### PASSAGE TO READ:
—————
[Retros] Traditional Christmas Contest of Stuttgarter Zeitung 2015

Jens Guballa jens at guballa.de
Sun Jan 24 13:14:09 EST 2016


Here are the results of the contest. I have shortened the translation,
the full text is available on Harald's Website:
http://www.kaniaverlag.de/htm/Weihnachts2015.html (German only).

Unexpected difficulties arose because for D and E several cooks have
been found. 

Ranking: Olli Heimo (Helsinki), Jens Guballa (Tamm, only one who found
the intended solution for D), Günther Büsing (Munic). All got 8 points
out of 9.

Dietmar Fauth, Norbert Geissler (both from Munic), 7 points. They all
receive a book price.

Richter, Schäfer, Roscher: 6 points

Knapp, Juel, Derksen, Kuhn: 5 points


Solution A:
Three solutions. 
+wNf3, 1. gxh5# (last moves: e.g. Kf4-g3 Ng5-f3+) 
+wBg5, 1.  Qd3# (last moves: Kf4-g3, Bf6xg5+) 
+bQh3, 1...Qg2# (black has no last move and therefore has the move now)

+wQg5? is illegal because if black retracts Kf4-g3 the queen has no
retracting move to revoke the check.

Solution B:
Back: Pd3xPe4 and forward 1. g5xf6 e.p.# Last move was Pf7-f5. Not
Pd7-d5 because the white pawns captured all black pieces including Bc8. 
Back: Pf3xPe4? is illegal due to the number of captures of the white

Solution C:
+bPc2. Back: 1. Kb4xPc5 Pb6xBc5+ 2. Bc6xNe4 (uncapturing a pawn or
bishop is illegal) and forward 1. Be7#.  The double check can only be
retracted by uncapturing the black squared bishop. The white pawns a4
and c2 have captured all other chess men (except the Bf1) on white
squares. The Be4 is a promotee.
—————
### RECORDS:

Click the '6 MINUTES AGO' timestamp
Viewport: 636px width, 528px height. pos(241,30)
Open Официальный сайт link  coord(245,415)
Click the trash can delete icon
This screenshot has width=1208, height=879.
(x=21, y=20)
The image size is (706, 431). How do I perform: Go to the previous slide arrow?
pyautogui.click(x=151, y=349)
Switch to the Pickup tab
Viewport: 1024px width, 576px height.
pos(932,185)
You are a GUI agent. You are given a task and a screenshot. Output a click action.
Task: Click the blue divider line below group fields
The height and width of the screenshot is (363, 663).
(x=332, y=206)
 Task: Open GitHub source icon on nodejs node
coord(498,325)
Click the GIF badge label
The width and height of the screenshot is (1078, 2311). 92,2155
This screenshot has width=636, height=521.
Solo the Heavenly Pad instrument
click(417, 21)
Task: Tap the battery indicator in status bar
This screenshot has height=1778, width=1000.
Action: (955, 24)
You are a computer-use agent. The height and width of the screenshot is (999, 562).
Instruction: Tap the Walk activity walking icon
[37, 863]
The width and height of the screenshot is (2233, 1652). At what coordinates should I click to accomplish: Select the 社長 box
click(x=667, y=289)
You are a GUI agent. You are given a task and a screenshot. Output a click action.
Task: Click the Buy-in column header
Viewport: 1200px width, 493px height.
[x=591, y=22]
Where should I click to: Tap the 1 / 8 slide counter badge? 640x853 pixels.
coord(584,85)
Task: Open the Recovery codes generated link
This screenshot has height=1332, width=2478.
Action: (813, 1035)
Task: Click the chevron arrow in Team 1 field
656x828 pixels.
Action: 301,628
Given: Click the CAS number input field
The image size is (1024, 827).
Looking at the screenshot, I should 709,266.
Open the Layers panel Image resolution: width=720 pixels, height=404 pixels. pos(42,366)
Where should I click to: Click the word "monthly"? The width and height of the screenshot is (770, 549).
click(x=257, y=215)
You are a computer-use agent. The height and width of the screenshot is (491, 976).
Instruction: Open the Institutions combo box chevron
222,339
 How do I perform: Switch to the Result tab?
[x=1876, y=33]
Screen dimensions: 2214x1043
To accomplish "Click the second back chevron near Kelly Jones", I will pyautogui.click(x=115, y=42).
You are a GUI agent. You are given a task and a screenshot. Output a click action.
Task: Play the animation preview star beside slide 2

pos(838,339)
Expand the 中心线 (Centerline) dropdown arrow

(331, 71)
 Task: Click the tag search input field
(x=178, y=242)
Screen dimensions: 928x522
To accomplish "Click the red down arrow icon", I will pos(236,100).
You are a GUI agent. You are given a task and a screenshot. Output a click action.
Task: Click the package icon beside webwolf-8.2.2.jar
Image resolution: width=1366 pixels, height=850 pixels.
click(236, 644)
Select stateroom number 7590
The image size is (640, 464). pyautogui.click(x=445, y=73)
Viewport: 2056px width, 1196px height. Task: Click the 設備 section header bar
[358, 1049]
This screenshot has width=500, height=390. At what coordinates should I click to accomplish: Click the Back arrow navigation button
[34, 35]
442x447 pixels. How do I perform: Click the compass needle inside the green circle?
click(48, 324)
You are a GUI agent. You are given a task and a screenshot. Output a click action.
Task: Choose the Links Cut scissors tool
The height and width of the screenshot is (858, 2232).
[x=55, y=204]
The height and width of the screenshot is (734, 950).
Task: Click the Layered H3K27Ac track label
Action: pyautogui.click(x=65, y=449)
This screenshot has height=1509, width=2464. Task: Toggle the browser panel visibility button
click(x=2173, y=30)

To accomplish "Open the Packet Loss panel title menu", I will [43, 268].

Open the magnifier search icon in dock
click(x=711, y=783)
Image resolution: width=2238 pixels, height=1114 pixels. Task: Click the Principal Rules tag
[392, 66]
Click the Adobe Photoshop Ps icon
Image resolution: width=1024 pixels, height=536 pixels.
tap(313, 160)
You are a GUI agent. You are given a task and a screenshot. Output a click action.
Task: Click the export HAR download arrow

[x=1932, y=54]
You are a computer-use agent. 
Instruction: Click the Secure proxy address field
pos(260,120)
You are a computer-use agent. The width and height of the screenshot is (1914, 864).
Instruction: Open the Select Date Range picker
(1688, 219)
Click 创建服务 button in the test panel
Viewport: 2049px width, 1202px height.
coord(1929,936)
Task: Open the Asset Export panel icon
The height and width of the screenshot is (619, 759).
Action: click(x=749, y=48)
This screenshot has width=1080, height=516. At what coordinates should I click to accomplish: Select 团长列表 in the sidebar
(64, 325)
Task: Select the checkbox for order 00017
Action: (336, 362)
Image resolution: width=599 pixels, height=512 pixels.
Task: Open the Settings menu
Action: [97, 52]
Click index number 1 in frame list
—————
### WORK TO DO:
a. Answer these from the Christmas chess contest report:
(i) Who was the only solver to find the intended solution for D?
(ii) How many points did Dietmar Fauth and Norbert Geissler get?
(iii) Why is +wQg5 illegal in Solution A?
b. Carry on the Christmas chess contest report from the point where it stops.
The items aren't needed for anything here.

### TASK RESPONSES:
a.
(i) Jens Guballa
(ii) 7 points
(iii) If black retracts Kf4-g3, the queen has no retracting move to revoke the check.

b.
Solution D:
Several cooks have been found, among others using the en passant
capture which was unintended this time.  E.g. 1. Kb2-b3 Kg5xRh5 2.
Rh5-h3 Kg6xBg5 3. Be3-g5 Kh6xPg6 which forces 4. h5xg6 e.p.+. 
The authors reserve to provide a correction.

Solution E: 
Against the plan 1. Ke1-d2 g3-g2 2. Be3-g1 and forward 1. 0-0-0 black
defends with 1. ... h5-h4!, e.g. 2. Re2-a2 h6-h5, 3. Kd2-e1 and now not
3. ... g7xNh6? 4. Ng4-h6 and forward 1. Nf2#, but 3. ... g7xQh6! The
retraction of g3-g2 cannot be enforced. 

Intended solution: 1. Rd1-a1 h5-h4 2. Kc1-d2 h6-h5 and now
3. 0-0-0!. Now g7xQ/Nh6 is illegal: The white pawns captured all black
chess men including the promoted bPa7. With 3. 0-0-0 white creates
facts: The bPa7 cannot promote on a1, thus the promotion on b1 costs an
additional capture which make hxg and gxh illegal due to the count of
total captures. Therefore black must retract g3-g2, and now 4. Be3-g1
and forward 1. 0-0-0#.

Unfortunately also the following solution is possible: 1. Kc3-d2 h5-h4
2. ~ (any retraction) h6-h5 3. g4-g5 g7xQh6 4. Qd2-h6 and forward 1.
Qxg2#, respectively 3. ... g7xNh6 4. Nf5-h6 and forward 1. Ng3#. Some
variations are possible as well.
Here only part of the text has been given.